Commission plans commonly suffer from a lack of creativity. Rather than creating a commission plan designed to meet the business' unique needs and challenges, many business owners are content to implement the same plan as their competitors – with predictable results. To motivate your sales force to shine, you need to design a plan that avoids everyone else's mistakes.
Lack of Sales Force Input
It's likely that you and your sales team have different ideas about what motivates them. Sales managers have a reputation for offering incentives based on their personal preferences instead of on soliciting input from the people who actually do the selling. Team input is crucial to your plan's success, not only because it increases the level of ownership, but also because it creates a sense that everyone is in it together, even though the incentives reward individual performance.
Catering to Low Sellers
A well-crafted commission plan will inevitably rock the company boat because it will emphasize differences in ability. Business and preschool are very different creatures – not everyone earns a gold star. If your plan is designed to maintain harmony by rewarding low performers, there will be little motivation for high performers to sell and the plan will ultimately fail.
No Consideration for Newbies
On the other hand, not every team member is capable of performing at the same level because some have the advantage of experience. Although trainees and newbies can't be expected to compete with seasoned veterans, it's still important to offer them incentives based on the assumption that their performance will rapidly improve as they gain experience.

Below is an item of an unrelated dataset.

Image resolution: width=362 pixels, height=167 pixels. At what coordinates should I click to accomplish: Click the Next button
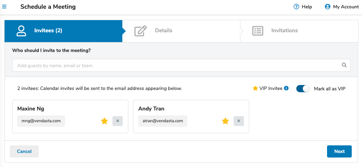click(x=339, y=151)
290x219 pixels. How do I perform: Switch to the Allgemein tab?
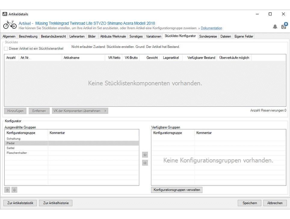tap(9, 37)
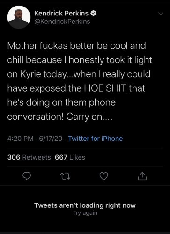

Instead of throwing everyone in the same incentive pool, you might want to consider rewarding inexperienced salespeople for leads generated, product knowledge, or overall improvement.
If you want to irritate your top sellers, make sure your commission plan reduces their rewards once they achieve a certain level of sales. Effective plans ignore the principle of diminishing rewards and continue to motivate high performers at the same level as others. Some sales managers can't handle this because it gives team members the ability to earn more than their boss. But at the end of the day, sales are what matters most – not egos.
Sales teams aren't motivated exclusively by money. The best salespeople are very interested in working their way up the ladder and want to be noticed by top management. With that in mind, it's helpful if your company's top-tier managers are involved in promoting the plan to the sales team and in delivering the rewards. For some team members a day on the golf course can be a more productive reward than a bonus check.